Find and copy each line of the records where the string "that" shows up.

[Opening RECORD EXTRACTS section]

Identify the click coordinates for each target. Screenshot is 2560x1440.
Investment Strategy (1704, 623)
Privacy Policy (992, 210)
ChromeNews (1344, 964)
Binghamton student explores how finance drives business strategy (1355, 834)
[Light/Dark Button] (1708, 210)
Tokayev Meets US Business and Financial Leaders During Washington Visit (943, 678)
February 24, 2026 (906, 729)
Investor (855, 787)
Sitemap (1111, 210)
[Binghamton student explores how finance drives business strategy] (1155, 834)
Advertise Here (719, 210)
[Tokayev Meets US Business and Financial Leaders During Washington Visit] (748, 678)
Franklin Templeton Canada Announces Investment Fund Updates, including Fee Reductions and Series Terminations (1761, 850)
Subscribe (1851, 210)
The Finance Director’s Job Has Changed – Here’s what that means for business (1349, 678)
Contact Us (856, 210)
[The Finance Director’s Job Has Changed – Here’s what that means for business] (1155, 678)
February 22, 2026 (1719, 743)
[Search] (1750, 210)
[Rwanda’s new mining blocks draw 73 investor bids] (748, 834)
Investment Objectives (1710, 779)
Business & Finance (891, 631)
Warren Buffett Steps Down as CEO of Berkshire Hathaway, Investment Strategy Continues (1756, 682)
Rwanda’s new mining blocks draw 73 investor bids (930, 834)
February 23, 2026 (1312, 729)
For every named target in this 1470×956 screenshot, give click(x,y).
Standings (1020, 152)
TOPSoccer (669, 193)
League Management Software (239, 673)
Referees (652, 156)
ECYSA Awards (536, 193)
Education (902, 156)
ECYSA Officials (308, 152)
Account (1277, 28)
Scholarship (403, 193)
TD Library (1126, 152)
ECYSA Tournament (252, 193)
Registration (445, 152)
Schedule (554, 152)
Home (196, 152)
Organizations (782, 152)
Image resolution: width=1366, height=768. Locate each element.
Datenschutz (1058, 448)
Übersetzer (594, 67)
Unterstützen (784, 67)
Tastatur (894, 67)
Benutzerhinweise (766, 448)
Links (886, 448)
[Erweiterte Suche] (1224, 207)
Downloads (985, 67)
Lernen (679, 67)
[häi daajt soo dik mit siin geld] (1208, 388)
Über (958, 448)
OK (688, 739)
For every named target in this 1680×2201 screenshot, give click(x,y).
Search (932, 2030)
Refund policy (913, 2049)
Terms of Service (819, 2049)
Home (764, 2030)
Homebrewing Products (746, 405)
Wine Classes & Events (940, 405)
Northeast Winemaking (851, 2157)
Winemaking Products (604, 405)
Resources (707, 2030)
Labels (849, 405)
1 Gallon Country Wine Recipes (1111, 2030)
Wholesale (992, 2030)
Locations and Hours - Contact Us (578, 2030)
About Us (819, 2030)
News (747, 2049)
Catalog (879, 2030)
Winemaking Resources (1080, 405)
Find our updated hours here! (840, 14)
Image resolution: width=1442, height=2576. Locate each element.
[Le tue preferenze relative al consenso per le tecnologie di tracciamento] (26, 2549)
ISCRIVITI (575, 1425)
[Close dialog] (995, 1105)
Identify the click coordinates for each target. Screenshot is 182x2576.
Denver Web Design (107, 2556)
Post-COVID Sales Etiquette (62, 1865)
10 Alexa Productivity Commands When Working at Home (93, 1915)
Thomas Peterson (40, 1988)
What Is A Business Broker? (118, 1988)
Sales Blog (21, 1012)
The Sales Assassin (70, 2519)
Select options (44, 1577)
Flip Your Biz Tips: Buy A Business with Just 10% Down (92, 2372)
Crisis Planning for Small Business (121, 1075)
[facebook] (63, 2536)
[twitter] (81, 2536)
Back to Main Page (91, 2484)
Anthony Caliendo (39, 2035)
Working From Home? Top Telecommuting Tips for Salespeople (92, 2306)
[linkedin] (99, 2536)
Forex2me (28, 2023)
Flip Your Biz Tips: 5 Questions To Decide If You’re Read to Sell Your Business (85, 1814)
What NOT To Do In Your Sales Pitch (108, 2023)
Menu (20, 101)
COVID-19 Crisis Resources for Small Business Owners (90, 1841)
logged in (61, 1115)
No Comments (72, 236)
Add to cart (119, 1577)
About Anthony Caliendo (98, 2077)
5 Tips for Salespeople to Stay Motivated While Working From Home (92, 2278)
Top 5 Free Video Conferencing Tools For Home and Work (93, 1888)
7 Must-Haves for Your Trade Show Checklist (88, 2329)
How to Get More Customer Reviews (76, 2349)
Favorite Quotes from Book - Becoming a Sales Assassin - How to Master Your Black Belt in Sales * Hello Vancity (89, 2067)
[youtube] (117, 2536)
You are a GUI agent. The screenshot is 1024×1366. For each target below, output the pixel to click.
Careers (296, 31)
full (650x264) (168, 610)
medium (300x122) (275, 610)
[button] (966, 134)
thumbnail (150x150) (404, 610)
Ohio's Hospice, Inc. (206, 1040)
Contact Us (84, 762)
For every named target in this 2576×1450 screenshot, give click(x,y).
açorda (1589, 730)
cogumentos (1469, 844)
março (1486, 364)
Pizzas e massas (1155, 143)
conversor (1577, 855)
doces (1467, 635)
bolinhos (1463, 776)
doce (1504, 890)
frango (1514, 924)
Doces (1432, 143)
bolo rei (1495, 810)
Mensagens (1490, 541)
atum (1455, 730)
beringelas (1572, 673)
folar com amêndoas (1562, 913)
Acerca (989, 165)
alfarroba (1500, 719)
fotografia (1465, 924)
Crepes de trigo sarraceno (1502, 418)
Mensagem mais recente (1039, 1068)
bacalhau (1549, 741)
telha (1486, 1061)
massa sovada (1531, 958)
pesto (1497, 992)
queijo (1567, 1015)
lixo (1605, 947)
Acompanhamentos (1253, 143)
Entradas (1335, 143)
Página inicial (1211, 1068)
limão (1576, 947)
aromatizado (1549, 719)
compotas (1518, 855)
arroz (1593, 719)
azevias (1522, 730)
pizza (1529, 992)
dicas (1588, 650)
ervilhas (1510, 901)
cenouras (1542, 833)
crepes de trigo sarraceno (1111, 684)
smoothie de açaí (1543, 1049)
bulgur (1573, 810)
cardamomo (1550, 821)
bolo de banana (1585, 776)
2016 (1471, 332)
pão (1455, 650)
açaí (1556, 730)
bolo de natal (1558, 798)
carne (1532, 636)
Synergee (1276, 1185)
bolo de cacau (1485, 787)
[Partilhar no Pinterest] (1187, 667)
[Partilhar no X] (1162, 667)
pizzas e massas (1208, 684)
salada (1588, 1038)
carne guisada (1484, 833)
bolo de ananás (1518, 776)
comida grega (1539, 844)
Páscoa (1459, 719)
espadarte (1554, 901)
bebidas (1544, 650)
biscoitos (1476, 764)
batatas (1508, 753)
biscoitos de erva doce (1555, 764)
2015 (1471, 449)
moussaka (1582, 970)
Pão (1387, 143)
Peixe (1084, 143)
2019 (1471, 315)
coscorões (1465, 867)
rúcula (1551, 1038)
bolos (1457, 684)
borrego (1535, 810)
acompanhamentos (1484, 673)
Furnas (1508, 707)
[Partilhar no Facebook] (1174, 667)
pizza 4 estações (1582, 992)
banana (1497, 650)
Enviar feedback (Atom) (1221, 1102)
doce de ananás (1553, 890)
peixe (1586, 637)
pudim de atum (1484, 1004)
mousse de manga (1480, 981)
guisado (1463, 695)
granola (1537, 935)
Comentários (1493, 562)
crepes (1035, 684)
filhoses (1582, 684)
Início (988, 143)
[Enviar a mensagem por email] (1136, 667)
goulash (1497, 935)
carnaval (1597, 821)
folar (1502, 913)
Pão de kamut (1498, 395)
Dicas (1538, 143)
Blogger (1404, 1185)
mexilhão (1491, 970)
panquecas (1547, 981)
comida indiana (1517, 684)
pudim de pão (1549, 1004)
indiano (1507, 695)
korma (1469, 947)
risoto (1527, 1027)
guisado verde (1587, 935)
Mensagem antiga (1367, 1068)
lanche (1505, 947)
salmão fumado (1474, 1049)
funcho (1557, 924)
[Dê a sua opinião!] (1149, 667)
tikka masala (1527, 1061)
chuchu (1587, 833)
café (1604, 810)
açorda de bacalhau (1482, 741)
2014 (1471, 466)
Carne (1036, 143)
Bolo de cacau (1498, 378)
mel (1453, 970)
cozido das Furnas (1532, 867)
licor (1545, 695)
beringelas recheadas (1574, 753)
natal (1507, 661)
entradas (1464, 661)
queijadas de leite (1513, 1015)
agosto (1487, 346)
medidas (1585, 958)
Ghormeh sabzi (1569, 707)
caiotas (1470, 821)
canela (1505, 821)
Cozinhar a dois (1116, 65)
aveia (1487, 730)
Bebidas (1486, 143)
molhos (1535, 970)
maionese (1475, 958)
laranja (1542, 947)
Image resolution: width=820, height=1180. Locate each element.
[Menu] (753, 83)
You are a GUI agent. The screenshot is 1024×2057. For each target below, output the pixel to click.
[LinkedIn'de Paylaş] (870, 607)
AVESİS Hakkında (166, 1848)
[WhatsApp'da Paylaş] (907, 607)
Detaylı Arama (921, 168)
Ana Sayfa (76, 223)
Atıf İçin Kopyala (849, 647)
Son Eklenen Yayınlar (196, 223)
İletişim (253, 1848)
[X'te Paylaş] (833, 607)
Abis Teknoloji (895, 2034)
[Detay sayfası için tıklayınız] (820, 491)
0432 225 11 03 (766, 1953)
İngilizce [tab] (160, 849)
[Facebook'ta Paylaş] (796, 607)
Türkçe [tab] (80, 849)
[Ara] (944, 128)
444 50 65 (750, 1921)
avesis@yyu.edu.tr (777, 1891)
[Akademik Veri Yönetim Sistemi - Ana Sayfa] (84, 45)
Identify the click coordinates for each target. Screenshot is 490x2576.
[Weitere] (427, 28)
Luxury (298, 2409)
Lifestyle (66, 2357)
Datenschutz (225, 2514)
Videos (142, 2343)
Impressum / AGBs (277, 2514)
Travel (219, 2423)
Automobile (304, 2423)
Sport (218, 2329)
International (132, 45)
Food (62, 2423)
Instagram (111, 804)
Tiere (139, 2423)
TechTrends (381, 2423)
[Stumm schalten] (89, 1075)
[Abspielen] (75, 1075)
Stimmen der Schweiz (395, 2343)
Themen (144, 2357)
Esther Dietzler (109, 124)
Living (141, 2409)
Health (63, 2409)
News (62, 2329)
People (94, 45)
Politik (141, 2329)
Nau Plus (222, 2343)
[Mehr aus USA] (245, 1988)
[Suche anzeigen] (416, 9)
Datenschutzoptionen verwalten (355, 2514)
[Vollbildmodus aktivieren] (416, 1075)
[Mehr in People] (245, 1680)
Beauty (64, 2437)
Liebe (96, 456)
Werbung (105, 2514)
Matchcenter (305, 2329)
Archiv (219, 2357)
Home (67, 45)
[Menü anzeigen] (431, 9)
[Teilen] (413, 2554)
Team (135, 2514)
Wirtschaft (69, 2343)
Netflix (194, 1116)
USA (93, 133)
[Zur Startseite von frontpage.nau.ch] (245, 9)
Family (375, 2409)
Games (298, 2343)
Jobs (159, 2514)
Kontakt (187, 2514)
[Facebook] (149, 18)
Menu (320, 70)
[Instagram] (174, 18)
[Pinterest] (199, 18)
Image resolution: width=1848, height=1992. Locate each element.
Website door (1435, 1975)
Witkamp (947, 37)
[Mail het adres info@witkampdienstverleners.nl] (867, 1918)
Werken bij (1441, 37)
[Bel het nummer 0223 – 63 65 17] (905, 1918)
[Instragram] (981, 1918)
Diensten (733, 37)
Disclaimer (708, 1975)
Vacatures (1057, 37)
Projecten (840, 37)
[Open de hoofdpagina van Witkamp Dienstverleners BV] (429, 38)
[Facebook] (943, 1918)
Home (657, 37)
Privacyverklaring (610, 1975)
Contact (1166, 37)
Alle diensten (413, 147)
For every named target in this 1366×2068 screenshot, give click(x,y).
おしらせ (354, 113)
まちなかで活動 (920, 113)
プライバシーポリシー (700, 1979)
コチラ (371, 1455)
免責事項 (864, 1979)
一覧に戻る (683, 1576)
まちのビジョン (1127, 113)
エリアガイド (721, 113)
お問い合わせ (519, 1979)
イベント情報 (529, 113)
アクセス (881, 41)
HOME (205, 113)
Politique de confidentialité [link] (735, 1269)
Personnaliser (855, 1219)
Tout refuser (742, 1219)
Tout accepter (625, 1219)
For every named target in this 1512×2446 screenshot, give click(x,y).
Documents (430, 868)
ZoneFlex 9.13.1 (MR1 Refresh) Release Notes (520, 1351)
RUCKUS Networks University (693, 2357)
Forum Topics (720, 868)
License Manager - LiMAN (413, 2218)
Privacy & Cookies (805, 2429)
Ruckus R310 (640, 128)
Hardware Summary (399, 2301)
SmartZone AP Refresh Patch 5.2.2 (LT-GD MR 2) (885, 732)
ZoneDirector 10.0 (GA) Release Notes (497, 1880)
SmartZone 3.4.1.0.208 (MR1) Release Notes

[Closing RECORD EXTRACTS section]

→ TASK RESULT:
The Finance Director’s Job Has Changed – Here’s what that means for business (1349, 678)
[The Finance Director’s Job Has Changed – Here’s what that means for business] (1155, 678)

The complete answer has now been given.